:: EXERCISE MATERIAL ::

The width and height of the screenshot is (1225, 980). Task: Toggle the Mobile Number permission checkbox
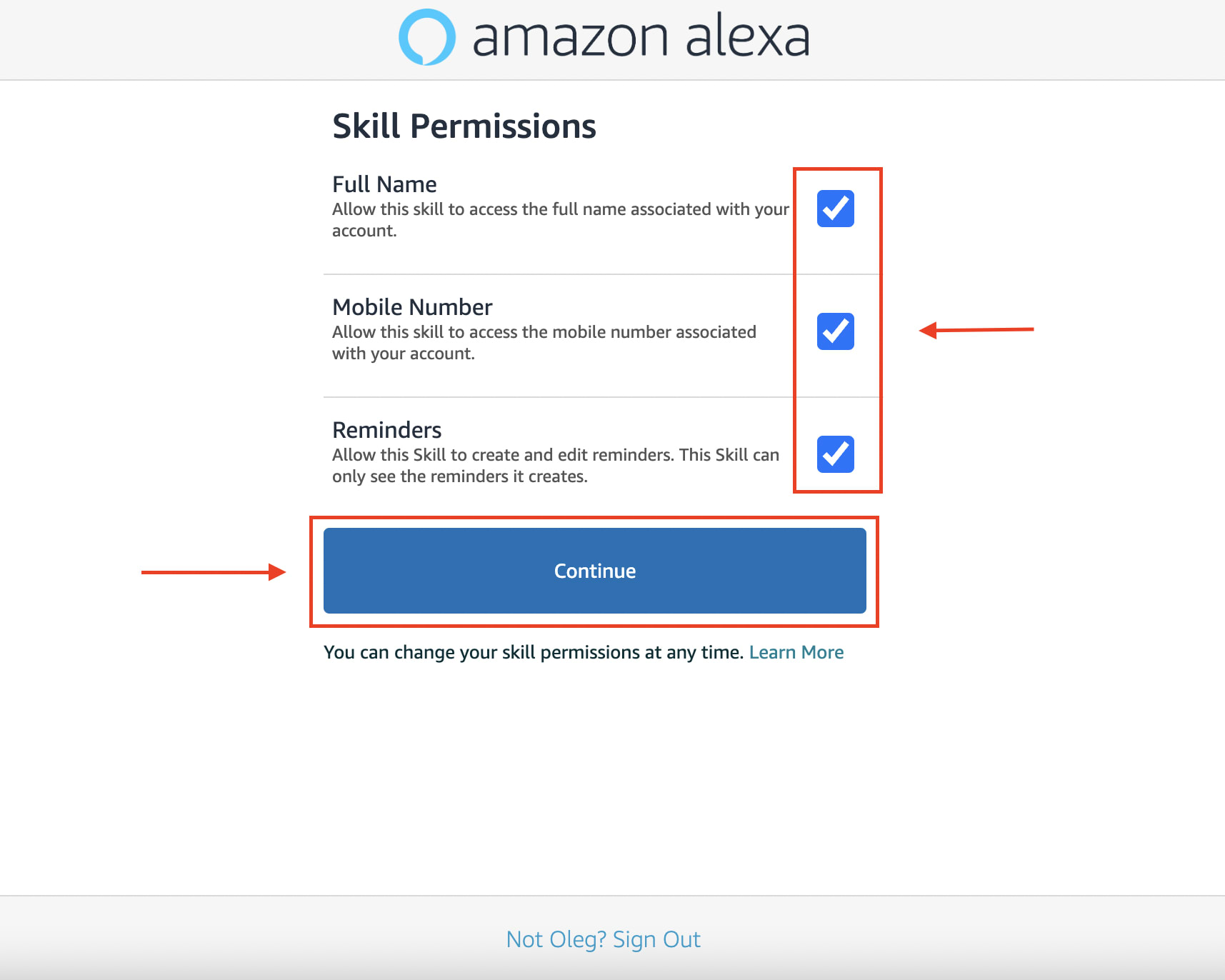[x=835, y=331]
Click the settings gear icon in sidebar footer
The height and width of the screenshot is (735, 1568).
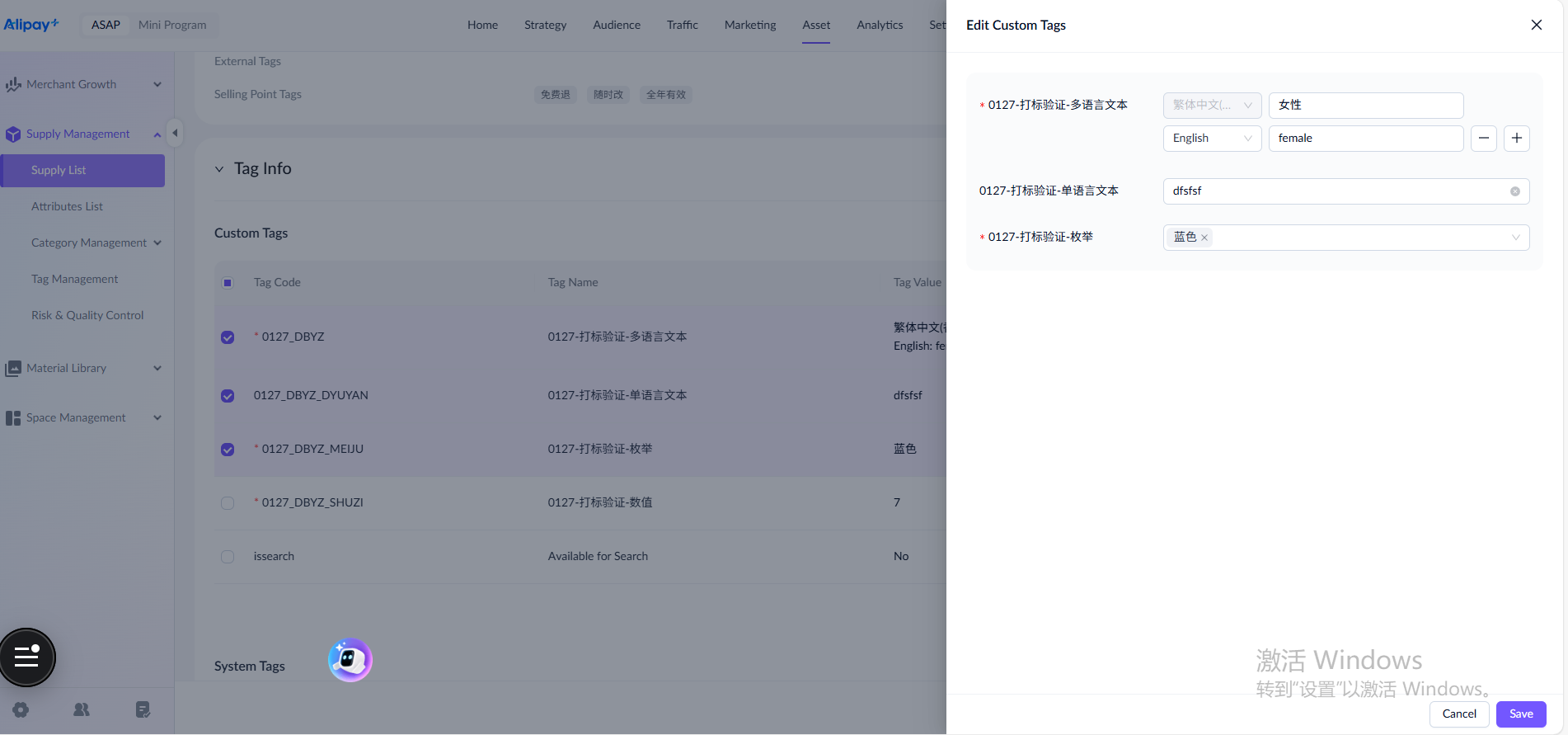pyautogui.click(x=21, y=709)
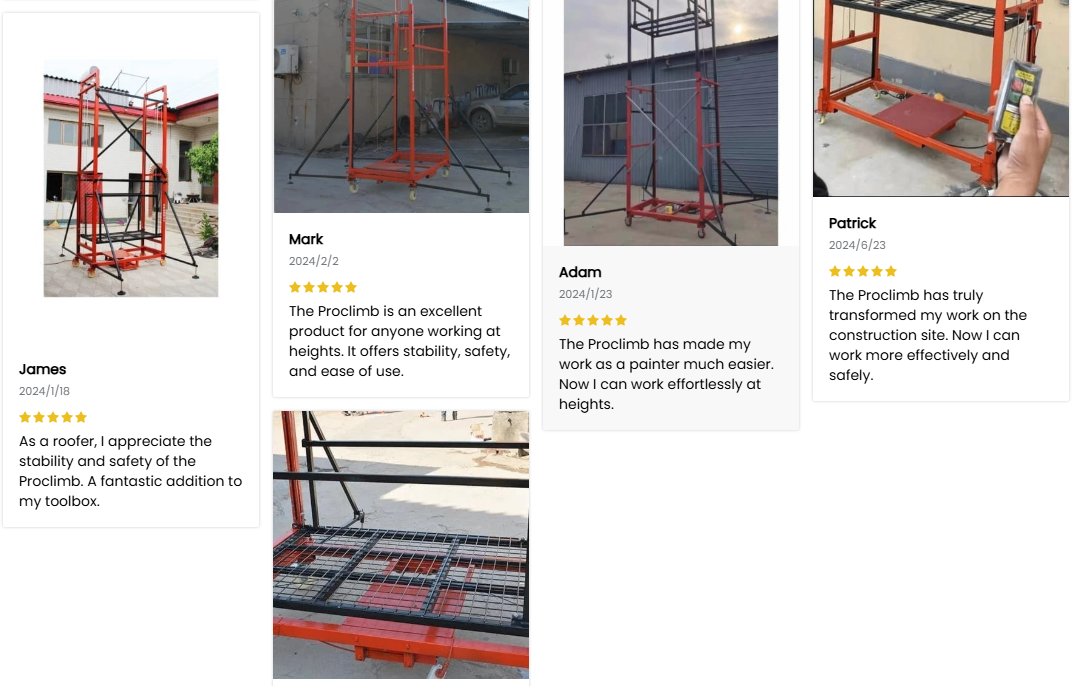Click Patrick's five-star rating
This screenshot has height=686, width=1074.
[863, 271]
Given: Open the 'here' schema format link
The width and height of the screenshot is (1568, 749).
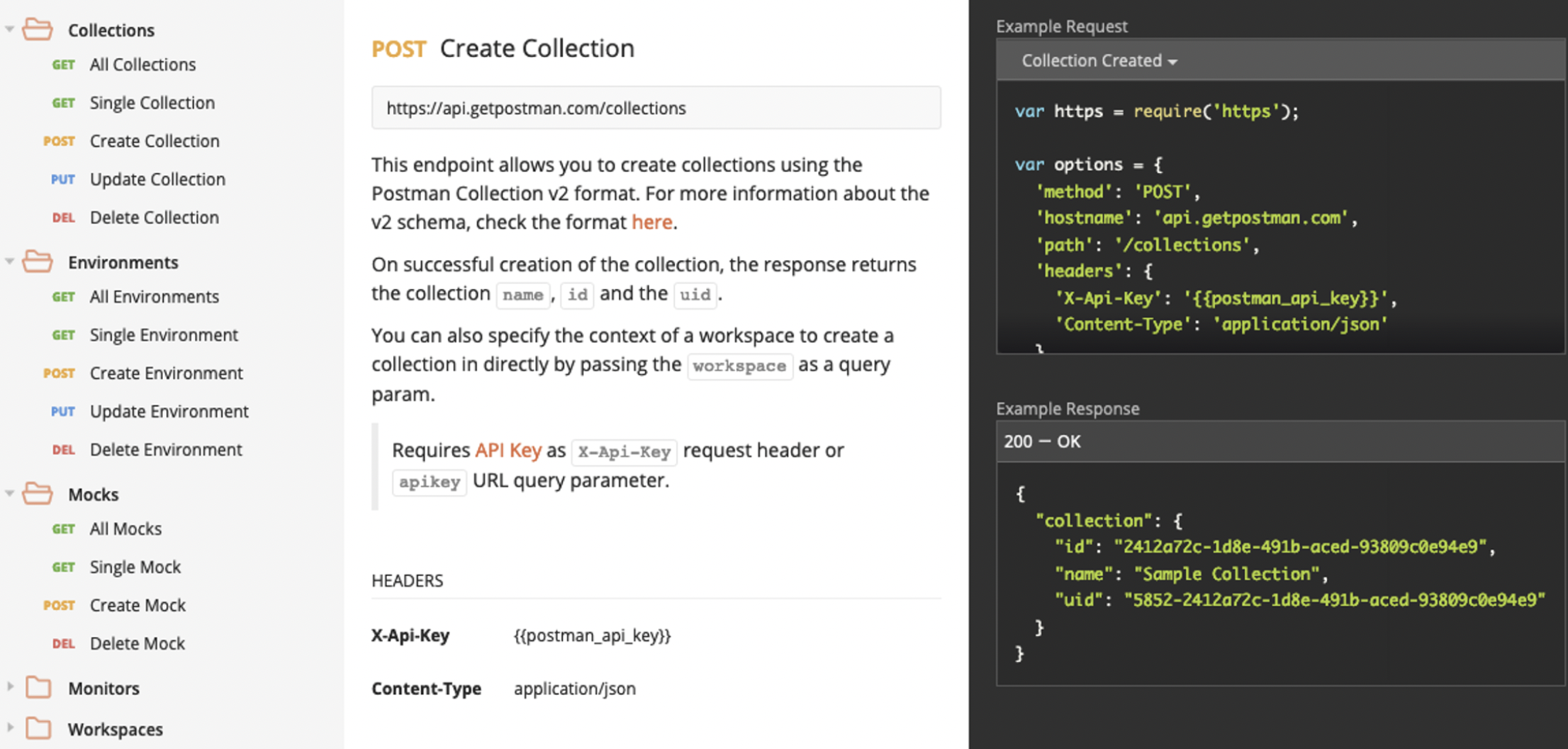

:::

### TASK REQUIREMENTS:
Copy exactly, and copy only, the lines from the one bearing "The height and" through the closing line of the material, with both ends kept and pictures removed.

### ANSWER FOR THE TASK:
The height and width of the screenshot is (735, 1568).
pyautogui.click(x=21, y=709)
Click Patrick's five-star rating
This screenshot has height=686, width=1074.
[863, 271]
Given: Open the 'here' schema format link
The width and height of the screenshot is (1568, 749).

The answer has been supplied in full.